Top quotes of Jesse Jackson, his gift, passion

United States Rev. Jesse Jackson, the longtime civil rights activist, Baptist minister and two-time presidential candidate, died Tuesday, at 84, according to the family.
Below are top quotes associated with Jesse Jackson, a gifted orator famed for his unrelenting fight for justice for the Black race.
We must not measure greatness from the mansion down, but from the manger up.
I was born in a slum, but the slum wasn’t born in me.
Your children need your presence more than your presents.
Never look down on anybody unless you’re helping him up.
A man must be willing to die for justice. Death is an inescapable reality and men die daily, but good deeds live forever.
If you don’t know what tomorrow holds, you need to know who holds tomorrow!
Leadership cannot just go along to get along. Leadership must meet the moral challenge of the day.
A man who cannot be enticed by money or intimidated by the threat of jail or death has two of the strongest weapons that anyone has to offer.
If my mind can conceive it, and my heart can believe it, I know I can achieve it.
We’ve removed the ceiling above our dreams. There are no more impossible dreams.
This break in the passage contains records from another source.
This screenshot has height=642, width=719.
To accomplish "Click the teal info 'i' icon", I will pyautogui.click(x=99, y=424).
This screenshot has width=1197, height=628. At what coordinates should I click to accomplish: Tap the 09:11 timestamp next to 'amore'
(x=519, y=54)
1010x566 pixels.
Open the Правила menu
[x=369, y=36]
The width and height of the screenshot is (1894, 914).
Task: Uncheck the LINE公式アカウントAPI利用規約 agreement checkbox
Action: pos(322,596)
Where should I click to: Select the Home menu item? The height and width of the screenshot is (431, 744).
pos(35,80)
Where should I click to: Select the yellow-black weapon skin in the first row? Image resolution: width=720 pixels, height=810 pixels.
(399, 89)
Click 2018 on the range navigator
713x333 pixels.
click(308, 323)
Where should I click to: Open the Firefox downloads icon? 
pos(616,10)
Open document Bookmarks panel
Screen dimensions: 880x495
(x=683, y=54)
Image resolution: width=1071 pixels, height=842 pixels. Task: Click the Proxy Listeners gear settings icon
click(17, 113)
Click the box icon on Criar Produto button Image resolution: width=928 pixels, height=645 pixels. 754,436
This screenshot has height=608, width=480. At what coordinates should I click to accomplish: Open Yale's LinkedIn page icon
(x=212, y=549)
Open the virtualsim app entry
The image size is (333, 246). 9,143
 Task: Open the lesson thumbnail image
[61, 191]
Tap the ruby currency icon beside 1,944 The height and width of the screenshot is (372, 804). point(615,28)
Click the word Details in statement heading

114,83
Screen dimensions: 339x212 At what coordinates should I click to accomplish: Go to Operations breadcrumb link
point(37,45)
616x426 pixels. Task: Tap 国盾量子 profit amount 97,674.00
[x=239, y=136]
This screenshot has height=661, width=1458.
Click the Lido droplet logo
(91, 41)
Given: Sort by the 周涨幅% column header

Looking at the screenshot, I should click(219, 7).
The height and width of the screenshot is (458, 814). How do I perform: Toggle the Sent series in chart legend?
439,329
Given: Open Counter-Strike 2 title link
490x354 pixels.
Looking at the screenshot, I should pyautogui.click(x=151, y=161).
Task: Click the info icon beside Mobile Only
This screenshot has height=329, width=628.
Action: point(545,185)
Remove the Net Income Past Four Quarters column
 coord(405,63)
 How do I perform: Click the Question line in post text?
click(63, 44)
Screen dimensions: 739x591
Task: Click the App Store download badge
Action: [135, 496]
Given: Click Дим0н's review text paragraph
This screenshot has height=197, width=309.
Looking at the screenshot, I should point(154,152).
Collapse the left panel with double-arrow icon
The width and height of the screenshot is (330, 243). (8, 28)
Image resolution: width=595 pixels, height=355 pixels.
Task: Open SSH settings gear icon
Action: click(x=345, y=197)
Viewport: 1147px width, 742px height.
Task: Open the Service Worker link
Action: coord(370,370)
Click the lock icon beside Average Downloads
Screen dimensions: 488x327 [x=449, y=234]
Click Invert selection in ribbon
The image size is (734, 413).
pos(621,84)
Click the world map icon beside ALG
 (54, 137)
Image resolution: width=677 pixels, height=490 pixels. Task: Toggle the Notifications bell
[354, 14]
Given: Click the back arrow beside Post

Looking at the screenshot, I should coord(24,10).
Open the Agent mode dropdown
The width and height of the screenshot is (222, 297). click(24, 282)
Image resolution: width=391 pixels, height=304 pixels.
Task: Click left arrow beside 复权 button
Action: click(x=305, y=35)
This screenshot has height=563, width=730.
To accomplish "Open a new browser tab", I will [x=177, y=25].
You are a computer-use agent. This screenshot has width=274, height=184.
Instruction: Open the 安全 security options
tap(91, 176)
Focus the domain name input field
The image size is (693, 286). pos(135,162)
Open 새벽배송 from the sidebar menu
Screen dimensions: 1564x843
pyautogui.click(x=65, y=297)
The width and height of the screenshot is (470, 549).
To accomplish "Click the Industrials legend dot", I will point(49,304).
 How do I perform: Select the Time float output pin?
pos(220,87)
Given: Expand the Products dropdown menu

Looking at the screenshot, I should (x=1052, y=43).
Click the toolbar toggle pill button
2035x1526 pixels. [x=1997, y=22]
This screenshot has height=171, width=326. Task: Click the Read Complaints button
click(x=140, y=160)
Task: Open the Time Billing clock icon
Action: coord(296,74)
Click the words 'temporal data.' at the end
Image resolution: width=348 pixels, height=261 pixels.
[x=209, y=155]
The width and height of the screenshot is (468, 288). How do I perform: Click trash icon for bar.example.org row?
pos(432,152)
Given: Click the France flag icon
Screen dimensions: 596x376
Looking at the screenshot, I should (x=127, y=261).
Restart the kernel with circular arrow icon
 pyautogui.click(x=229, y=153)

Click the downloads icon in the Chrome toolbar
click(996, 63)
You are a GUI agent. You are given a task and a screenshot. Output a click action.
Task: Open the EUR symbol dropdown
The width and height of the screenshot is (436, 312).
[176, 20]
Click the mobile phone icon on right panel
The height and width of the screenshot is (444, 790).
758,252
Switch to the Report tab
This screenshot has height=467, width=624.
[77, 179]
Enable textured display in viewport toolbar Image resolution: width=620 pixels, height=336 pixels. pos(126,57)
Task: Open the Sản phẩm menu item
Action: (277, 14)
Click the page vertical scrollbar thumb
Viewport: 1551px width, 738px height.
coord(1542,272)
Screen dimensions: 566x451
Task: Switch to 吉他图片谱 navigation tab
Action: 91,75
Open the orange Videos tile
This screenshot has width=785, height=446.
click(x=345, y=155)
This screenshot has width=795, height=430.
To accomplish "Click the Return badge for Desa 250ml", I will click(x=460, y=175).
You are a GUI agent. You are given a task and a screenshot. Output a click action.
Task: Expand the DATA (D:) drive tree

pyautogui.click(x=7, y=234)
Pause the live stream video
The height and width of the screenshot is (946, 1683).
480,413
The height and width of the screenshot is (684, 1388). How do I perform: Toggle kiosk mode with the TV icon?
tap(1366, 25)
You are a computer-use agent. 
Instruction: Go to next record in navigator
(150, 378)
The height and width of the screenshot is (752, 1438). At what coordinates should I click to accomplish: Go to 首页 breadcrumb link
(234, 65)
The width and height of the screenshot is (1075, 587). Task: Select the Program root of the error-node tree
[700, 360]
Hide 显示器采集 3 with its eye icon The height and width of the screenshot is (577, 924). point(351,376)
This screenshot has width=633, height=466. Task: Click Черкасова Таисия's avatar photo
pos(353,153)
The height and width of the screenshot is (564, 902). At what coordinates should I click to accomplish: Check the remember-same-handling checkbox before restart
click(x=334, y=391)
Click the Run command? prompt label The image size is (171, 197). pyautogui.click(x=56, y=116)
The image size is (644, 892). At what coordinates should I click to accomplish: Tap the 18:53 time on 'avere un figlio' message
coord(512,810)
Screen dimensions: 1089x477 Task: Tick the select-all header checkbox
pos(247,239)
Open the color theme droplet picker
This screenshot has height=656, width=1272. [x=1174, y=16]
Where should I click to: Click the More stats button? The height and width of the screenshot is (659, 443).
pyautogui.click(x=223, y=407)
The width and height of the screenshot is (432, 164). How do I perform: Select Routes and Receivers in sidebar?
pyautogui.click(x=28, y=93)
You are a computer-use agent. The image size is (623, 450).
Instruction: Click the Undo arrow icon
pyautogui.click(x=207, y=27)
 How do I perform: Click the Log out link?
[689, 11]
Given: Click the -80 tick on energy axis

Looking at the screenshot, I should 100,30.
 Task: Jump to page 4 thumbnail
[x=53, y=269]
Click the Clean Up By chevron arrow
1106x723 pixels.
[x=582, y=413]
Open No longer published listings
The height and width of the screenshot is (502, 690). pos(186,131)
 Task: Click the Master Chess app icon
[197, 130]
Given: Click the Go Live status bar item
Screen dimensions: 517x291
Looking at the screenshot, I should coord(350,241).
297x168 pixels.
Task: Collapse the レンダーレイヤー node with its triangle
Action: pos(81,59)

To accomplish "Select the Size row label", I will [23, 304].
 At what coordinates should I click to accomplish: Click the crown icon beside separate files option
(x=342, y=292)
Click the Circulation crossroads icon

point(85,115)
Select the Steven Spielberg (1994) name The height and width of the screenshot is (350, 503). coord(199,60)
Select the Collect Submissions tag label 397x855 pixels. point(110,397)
I am not a perfect servant. I am a public servant doing my best against the odds. As I develop and serve, be patient. God is not finished with me yet.
In Afghanistan, there is a plan to build democracy; hundreds of thousands of troops are protecting it. There is a plan to rebuild and reconstruct there. But many thousands of Americans die from violence and poverty every year and we don’t have a plan for reconstruction at home.
If a black doctor discovers a cure for cancer, ain’t no hospital going to lock him out.
In politics, an organized minority is a political majority.
We have to judge politicians by their cumulative score. In one innings they make a great catch, in another they drop the ball. In one they score a home run, in another they strike out. But it is their cumulative batting average that we are interested in.
Time is neutral and does not change things. With courage and initiative, leaders change things.
Success needs no explanation. Failure does not have one that matters.
We must all learn a good lesson – how to live together. That is the new challenge of the new world… learning to co-exist and not co-annihilate.
What is the American dream? The American dream is one big tent. One big tent. And on that big tent you have four basic promises: equal protection under the law, equal opportunity, equal access, and fair share.
I came to the conclusion that in order to end racial barriers, I needed to run for the office of the president and put forth an agenda of social justice and world peace. In addition, I concluded that someone needed to run and challenge the liberal orthodoxy.
When the doors of opportunity swing open, we must make sure that we are not too drunk or too indifferent to walk through.
We reveal our joys and successes, we conceal our pain.
You can be out of slavery and have the right to vote, but unless you have access to capital, industry and technology, you can’t fulfill your dreams.